Duolingo has a Stories tab that features short stories for testing your reading comprehension. The Stories team uses CEFR Checker to test whether the difficulty level of what they write is appropriate.
“We say, ‘Okay, we need 10 more stories at this specific language level,’” von Ahn said. “Then we have writers write them and then we check whether they’re at that language level. If they’re not, we return them to the writers and we say ‘Hey this is too difficult still, you should simplify it.’”
Duolingo also records podcasts so you can keep learning outside of the app. The podcast team similarly uses CEFR Checker to make sure the script they wrote before they start recording is the right level of difficulty for a given episode.

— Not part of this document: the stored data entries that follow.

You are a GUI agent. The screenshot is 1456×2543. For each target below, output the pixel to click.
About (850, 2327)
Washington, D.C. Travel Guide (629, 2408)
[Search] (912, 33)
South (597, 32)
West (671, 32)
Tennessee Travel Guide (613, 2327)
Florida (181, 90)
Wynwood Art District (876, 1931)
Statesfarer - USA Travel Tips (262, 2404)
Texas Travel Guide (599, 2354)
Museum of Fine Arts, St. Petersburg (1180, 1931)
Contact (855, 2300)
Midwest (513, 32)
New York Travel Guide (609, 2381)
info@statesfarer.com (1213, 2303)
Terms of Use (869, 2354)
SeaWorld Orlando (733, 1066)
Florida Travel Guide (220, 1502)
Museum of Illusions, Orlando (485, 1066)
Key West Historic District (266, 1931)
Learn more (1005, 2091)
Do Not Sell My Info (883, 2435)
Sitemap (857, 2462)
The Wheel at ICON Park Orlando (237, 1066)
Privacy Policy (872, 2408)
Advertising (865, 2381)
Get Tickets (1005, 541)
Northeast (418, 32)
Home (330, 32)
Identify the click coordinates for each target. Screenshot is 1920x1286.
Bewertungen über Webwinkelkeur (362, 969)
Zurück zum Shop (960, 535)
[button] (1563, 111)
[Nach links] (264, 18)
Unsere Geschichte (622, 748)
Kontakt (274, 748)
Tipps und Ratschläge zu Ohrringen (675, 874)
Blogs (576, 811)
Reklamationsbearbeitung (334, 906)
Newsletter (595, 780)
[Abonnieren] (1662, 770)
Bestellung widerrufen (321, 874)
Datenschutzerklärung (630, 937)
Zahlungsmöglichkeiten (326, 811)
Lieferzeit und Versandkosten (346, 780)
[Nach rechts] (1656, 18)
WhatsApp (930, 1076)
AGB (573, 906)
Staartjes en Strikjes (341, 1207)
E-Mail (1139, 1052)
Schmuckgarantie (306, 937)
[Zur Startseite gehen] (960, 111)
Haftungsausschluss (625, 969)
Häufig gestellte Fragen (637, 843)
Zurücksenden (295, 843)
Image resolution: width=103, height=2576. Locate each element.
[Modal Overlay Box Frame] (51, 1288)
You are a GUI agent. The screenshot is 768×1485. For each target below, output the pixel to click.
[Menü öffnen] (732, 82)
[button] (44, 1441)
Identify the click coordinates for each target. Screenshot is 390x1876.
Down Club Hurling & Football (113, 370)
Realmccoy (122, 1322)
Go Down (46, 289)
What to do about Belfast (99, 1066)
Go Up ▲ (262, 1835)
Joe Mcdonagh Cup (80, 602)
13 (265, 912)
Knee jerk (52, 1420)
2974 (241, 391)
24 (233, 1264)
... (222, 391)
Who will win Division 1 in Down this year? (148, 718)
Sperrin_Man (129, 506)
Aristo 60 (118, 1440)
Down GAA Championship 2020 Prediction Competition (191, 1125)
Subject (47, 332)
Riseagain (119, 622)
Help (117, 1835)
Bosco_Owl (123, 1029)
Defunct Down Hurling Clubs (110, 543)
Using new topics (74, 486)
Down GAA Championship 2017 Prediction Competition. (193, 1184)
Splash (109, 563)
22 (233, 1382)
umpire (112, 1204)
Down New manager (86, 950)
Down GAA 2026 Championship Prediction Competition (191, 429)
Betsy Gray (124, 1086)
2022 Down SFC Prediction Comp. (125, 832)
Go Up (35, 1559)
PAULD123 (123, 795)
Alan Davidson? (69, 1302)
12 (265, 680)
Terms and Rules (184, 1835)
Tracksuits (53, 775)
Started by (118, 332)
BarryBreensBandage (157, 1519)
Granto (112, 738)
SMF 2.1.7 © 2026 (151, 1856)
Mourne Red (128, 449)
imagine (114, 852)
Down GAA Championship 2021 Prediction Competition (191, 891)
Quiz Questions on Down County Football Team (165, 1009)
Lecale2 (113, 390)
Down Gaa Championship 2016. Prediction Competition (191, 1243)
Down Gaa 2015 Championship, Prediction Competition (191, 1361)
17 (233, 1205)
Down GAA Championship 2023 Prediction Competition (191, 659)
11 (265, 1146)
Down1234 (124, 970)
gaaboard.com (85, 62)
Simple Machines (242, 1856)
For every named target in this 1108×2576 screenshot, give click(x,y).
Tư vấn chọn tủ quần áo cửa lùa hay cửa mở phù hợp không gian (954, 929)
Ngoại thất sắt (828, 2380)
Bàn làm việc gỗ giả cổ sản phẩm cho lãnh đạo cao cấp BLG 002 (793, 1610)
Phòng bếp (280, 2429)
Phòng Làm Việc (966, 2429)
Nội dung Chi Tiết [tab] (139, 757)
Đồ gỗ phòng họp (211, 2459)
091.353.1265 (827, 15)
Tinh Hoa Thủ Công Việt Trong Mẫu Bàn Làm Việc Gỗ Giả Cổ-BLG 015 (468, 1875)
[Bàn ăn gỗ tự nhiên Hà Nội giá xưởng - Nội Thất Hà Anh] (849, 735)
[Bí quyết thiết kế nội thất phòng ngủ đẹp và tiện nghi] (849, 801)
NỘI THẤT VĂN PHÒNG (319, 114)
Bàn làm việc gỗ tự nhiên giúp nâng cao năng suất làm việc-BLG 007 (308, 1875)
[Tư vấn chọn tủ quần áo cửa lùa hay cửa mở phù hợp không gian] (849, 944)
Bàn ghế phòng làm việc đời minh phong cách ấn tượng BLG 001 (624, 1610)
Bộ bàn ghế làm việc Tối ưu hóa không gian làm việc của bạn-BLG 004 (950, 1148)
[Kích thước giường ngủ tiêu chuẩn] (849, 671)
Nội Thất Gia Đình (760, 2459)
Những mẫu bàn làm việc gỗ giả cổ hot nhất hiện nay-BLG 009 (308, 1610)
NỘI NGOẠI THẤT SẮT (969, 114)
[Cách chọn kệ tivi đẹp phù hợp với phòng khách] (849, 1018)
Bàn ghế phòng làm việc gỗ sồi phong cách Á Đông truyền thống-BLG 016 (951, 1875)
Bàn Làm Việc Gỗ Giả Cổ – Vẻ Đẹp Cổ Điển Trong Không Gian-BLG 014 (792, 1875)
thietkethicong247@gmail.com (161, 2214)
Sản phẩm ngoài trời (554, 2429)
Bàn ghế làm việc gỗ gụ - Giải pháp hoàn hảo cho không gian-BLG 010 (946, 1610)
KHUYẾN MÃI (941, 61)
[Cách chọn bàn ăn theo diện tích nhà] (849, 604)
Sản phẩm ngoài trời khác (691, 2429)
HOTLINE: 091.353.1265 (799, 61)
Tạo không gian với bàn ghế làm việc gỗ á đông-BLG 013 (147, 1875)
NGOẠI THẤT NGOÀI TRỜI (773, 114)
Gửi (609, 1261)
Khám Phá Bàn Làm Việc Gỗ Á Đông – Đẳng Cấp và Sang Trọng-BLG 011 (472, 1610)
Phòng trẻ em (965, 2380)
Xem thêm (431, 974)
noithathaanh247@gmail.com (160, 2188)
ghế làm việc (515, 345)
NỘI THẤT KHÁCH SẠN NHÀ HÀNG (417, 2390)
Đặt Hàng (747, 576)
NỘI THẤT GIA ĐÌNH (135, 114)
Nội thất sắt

Other teams at the company are also using CEFR Checker and making feature requests to the point that Settles wants to go back and improve it.
Above you can see CEFR Checker’s analysis of this article.
The most important question I asked the duo was the one thing Duolingo users struggle with the most: What order should I do lessons in?
“We’ve explored this, and we probably should continue exploring it,” von Ahn said. “This is something that we know that a lot of people struggle with — what is the best order to do it? We’ve thought about this quite a bit and yeah, that’s something that we have used AI for in the past, but I don’t think we’ve ever done anything that is better than what we currently have there, which is just kind of letting people explore.”
Duolingo unlocks harder lessons based on past lessons you’ve completed, but that’s the only guidance you get. Could AI help you pick what to learn next?
“Probably at some point because we now have the tools to start working on that,” Settles said. “So it is in the backlog of things to put on the roadmap.”